EU backtracks on previous suspension of Palestinian development aid

Several member states had rejected a move by European Commission to put 691 million euros ($728m) of aid under review.

EU Commissioner for Neighborhood and Enlargement Oliver Varhelyi
EU Commissioner for Neighborhood and Enlargement Oliver Varhelyi announced the suspension of development aid to Palestinians [File: Franc Zhurda/AP Photo]

The European Union has announced that it will not suspend payment of development aid to Palestinians, reversing course after an earlier announcement that it would freeze all aid payments was met with widespread criticism.

After stating that it was putting all 691 million euros ($728m) of development aid to Palestinians under review, the EU later said it would review payments to ensure they are not being misused. The bloc of European nations offered no explanation for the reversal.

“There will be no suspension of payments,” a short European Commission statement said late on Monday, five hours after EU Commissioner Oliver Varhelyi had said that all payments from the development programme for Palestinians would be “immediately suspended. All projects put under review. All new budget proposals … postponed until further notice”.

Varhelyi’s announcement appeared to take several member states by surprise, with Spain, Ireland and Luxembourg expressing dissent and critics accusing the EU of punishing all Palestinians for an attack by Hamas, which has killed hundreds of Israelis and drawn widespread condemnation.

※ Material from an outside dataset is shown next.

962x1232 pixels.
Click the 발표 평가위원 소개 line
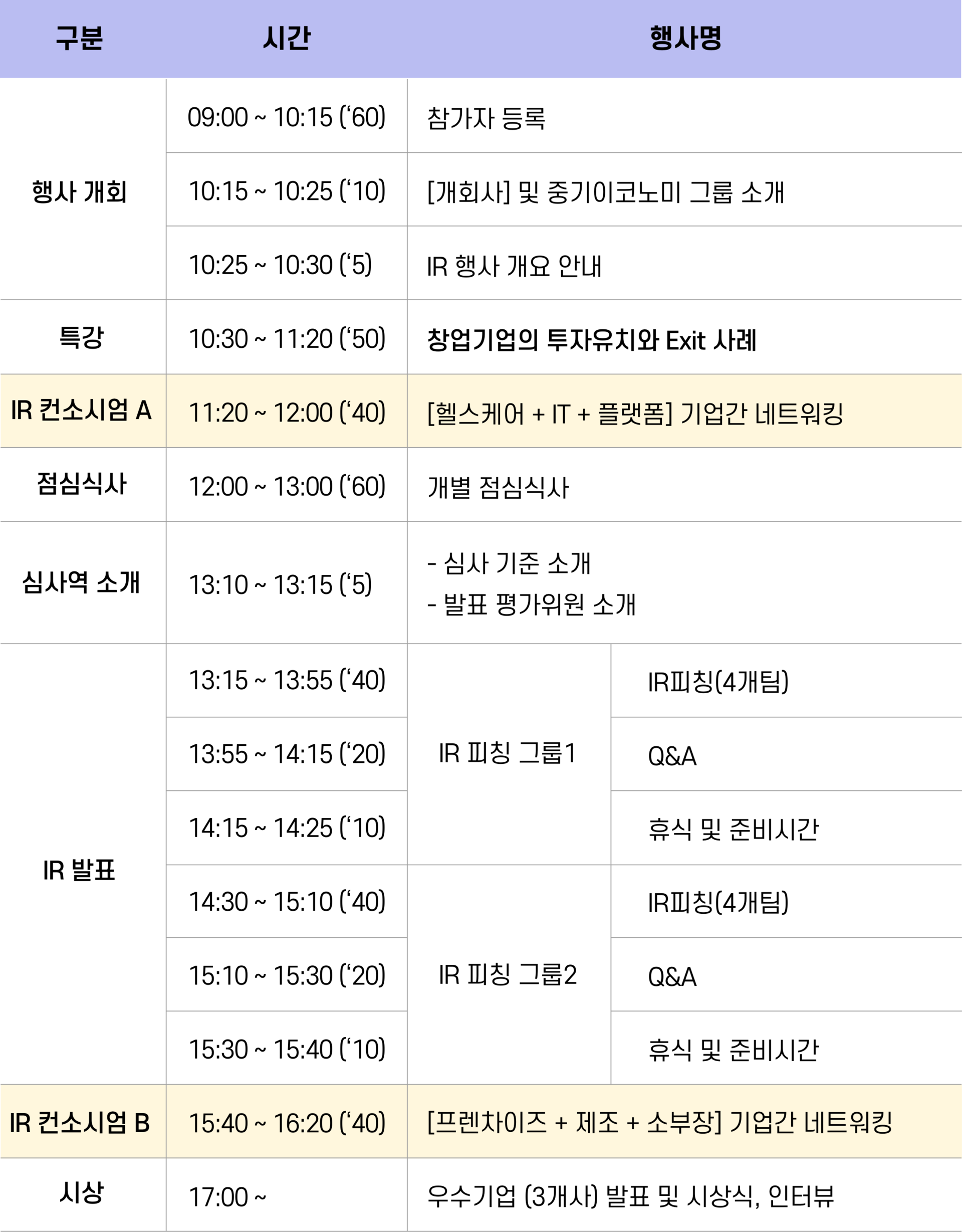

The EU had also firmly reiterated that it does not send aid, directly or indirectly, to Hamas, leading some to question the purpose of the cuts.

“[Foreign Minister] Jose Manuel Albares called European Commissioner Oliver Varhelyi to say he disagrees with this decision,” Spain’s Ministry of Foreign Affairs said following the initial announcement.

“Our understanding is that there is no legal basis for a unilateral decision of this kind by an individual commissioner and we do not support a suspension of aid,” a spokesman for Ireland’s foreign ministry had also said.

Luxembourg’s Foreign Minister Jean Asselborn also said that his government did not support the suspension of aid.

Hamas’s assault into southern Israel has killed at least 800 people and wounded thousands of others – the deadliest attack of its kind in several decades. The Palestinian group also captured more than 100 hostages in the lightning assault on Saturday. The assault included an attack on an Israeli music festival, where an Israeli rescue service said it has recovered more than 260 bodies.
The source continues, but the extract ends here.